An insurance company has an interest in settling a workers' compensation case as soon as possible. This is because the future is uncertain, and an individual's health can worsen, meaning more money is paid out over time. You may have been offered a settlement without expecting it. If so, you have three basic responses.
You can accept the offer
Bear in mind that when you sign the paperwork, you're not just accepting the dollar amount that is offered, but also everything else in the settlement. Most often, there will be a compromise and release clause in the paperwork. What this means is that you waive all future claims against the insurance company. Without an attorney, this is what you will be signing.

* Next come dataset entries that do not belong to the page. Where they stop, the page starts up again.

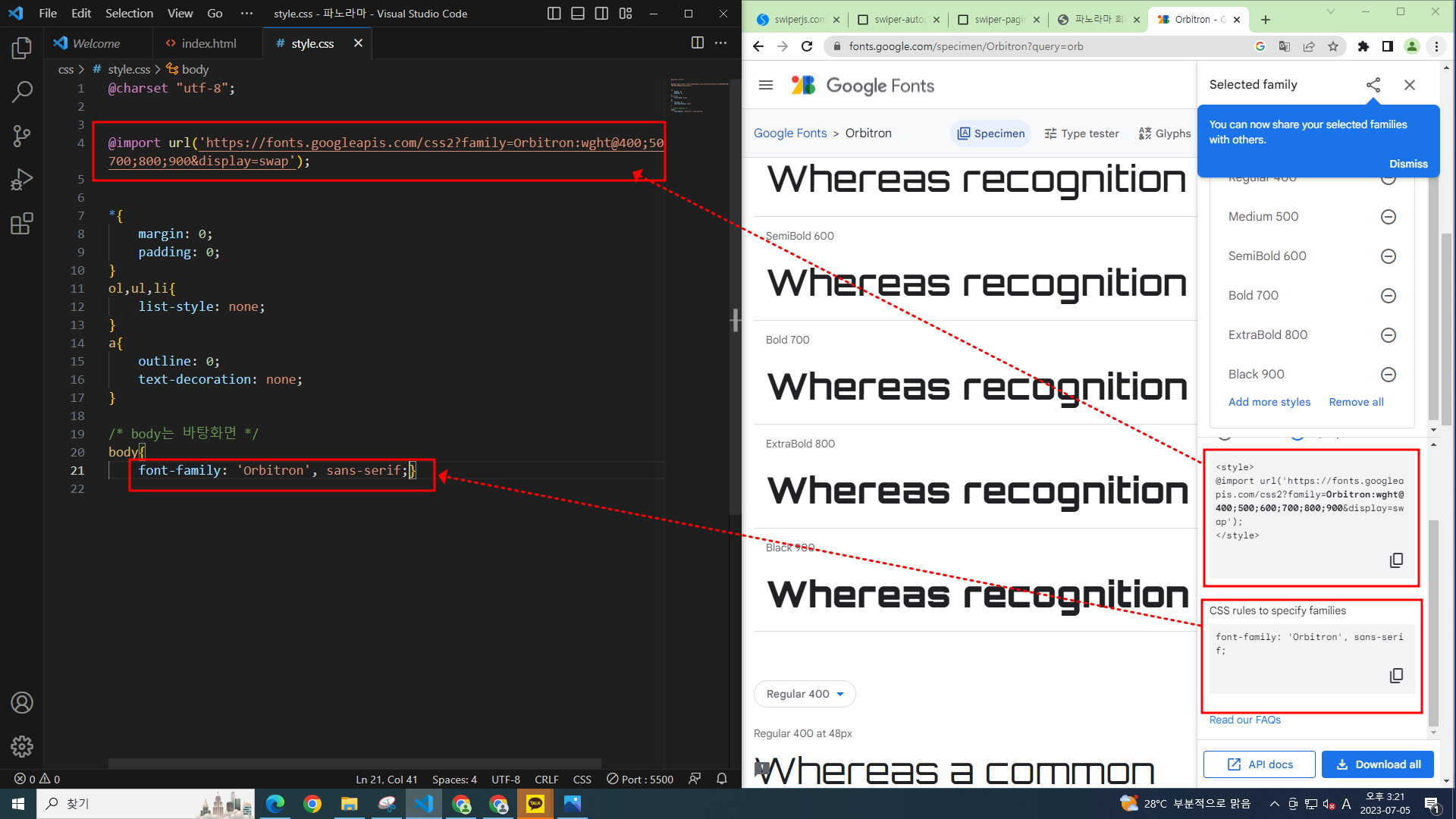Open the Google Fonts hamburger menu
This screenshot has height=819, width=1456.
point(766,85)
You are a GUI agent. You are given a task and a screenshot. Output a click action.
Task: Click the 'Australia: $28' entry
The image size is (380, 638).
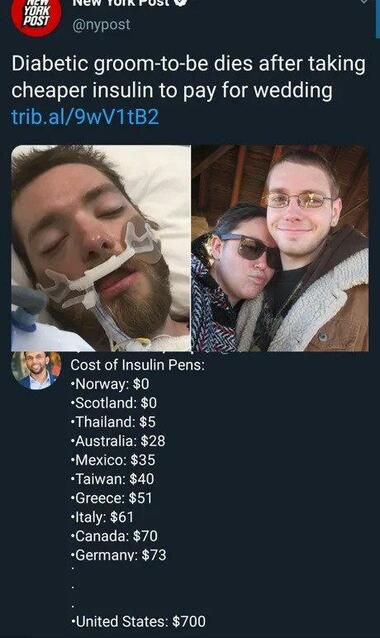pos(118,441)
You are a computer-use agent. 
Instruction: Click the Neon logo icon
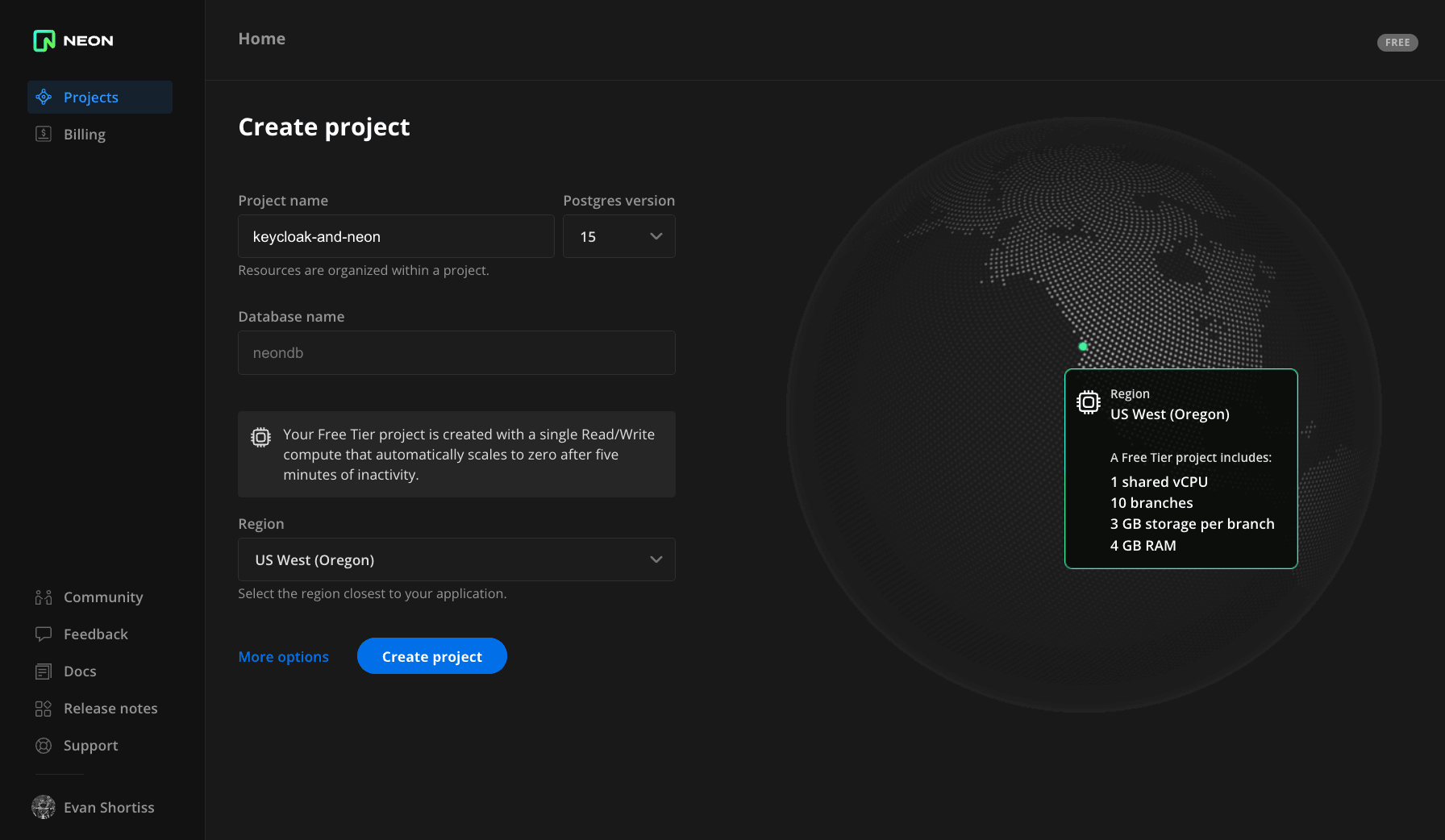click(44, 40)
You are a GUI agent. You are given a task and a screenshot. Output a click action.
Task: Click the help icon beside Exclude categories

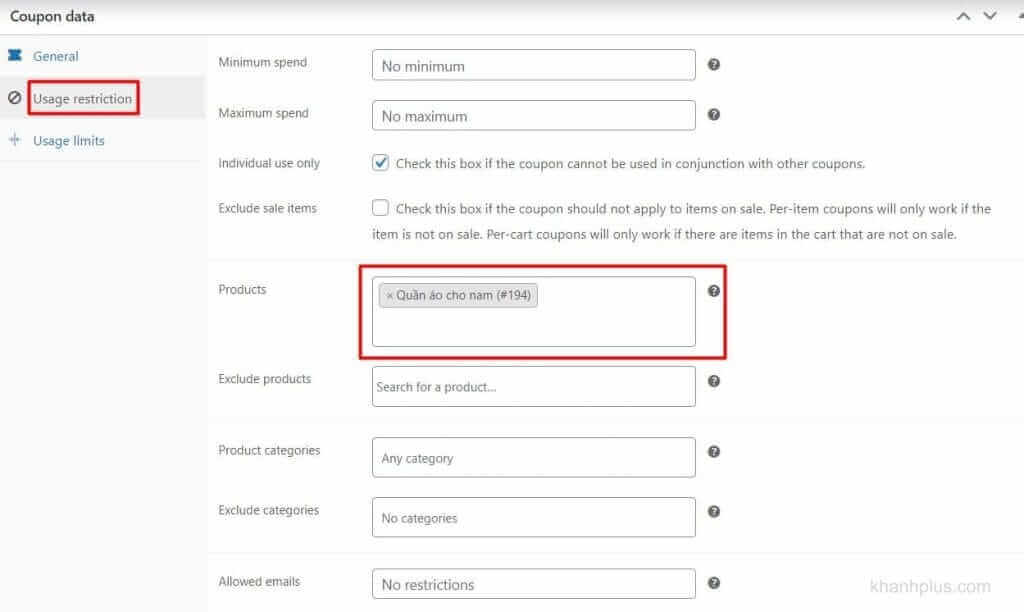[x=714, y=511]
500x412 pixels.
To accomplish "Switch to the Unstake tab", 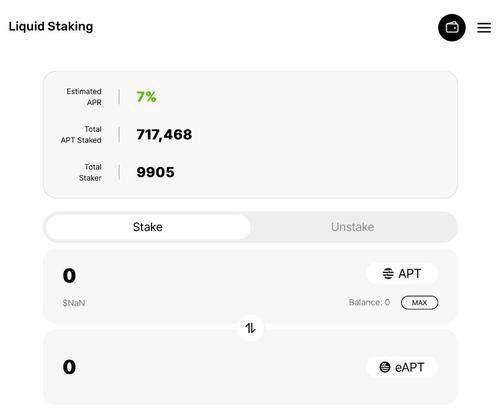I will pyautogui.click(x=352, y=227).
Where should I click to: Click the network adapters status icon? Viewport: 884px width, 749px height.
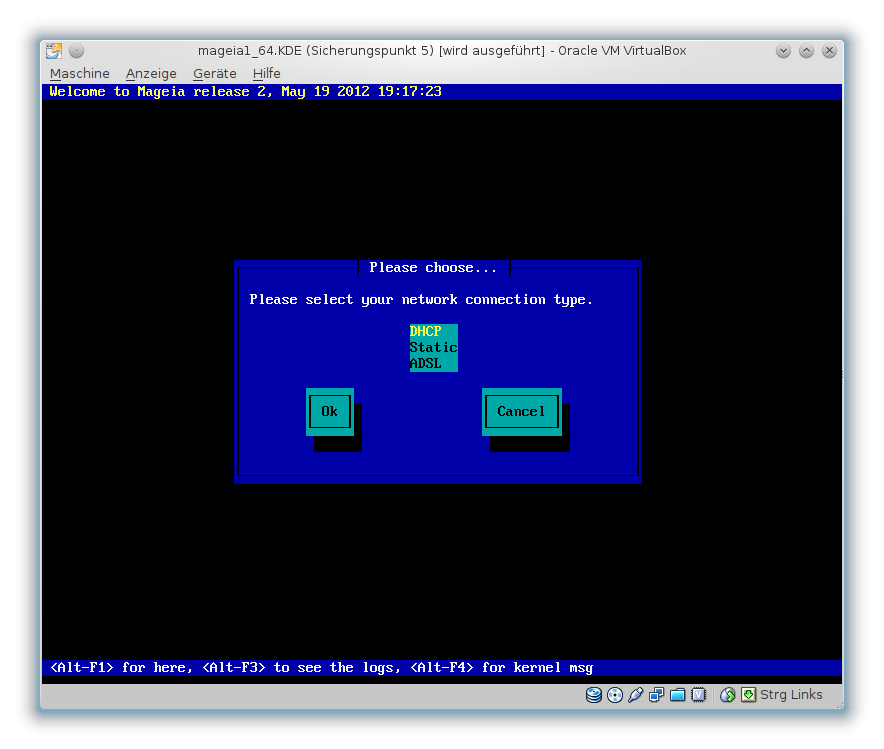tap(657, 695)
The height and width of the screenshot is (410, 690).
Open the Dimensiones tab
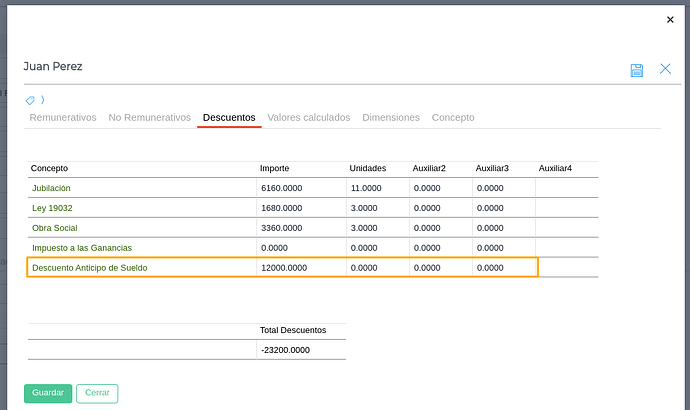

There are settlements that have stipulations in them to protect you against an unforeseen medical issue that stems from the original injury. However, you won't be able to negotiate a stipulation in a settlement that protects you without a lawyer. But even if you want to agree to a compromise and release offer, you should, at the very least, have an attorney explain the contents of what you are signing.
You can reject the offer
At the very least, you will not regret signing a paper that you didn't understand. One problem with rejecting the settlement is that an insurance company is not likely to make a new offer, at least in the near future. Some people think that rejecting an offer is a negotiation position, but the insurance company doesn't see it that way. In some cases, they come back with a better offer, but you can be sure that it's not much better than the first offer, and nothing close to what you require. Instead of rejecting the offer, take their first offer to an attorney.
You can negotiate
This means a counteroffer. They will look at your number, and then there will be a discussion about what a fair figure is for both you and the insurance company. In this situation, you are all but guaranteed to get a bad settlement. Insurance adjusters negotiate settlements for a living, and most often, strike a good deal for their employers. You are out of your element when attempting to bargain for a good dollar figure. Hire a workers' compensation lawyer, and let them do the negotiating. They can negotiate on equal footing.
When an insurance company makes an offer to settle your workers' compensation case, there are three things you can do: accept, reject, or negotiate. In all three situations, you should consult an attorney. They can point out issues with the offer that you may not understand. Likewise, rejecting the offer may result in no settlement, and attempting to negotiate yourself will likely mean a poor settlement.